What least number be subtracted from each of the numbers 12, 17, 22, 32 so that the remainders may be in proportional?
Answers
(14 - x) * (42 - x) = (17 - x) * (34 - x)
=> x^2 - 56x + 588 = x^2 - 51x + 578
5x = 10
x = 2
Required number = 2.
that's it.
Given:
Four numbers 12,17,22,32
To Find:
The least number be subtracted from each of the numbers so that the remainders may be proportional.
Solution:
Let us assume the least number is x
So, it should be subtracted from each number
Then,
12-x, 17-x,22-x,32-x
These numbers are in proportion which means the ratio of two numbers is equal to the ratio of the other two numbers.

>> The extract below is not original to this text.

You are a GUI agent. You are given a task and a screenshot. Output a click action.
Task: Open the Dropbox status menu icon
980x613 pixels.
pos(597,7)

(12-x):(17-x)::(22-x):(32-x)
Which means
(12-x)/(17-x) = (22-x)/(32-x)
By cross multiplication
(12-x)(32-x) = (22-x)(17-x) (comparing L.H.S and R.H.S)
384-44x-x² = 374 - 39x-x²
384-374= -39x+44x -x²+x²
10 = 5x
x = 10/5
x = 2
Now,
(12-x):(17-x)::(22-x):(32-x) (put x=2)
10:15::20:30
Hence, the least number be subtracted from each of the numbers so that the remainders may be proportional is 2.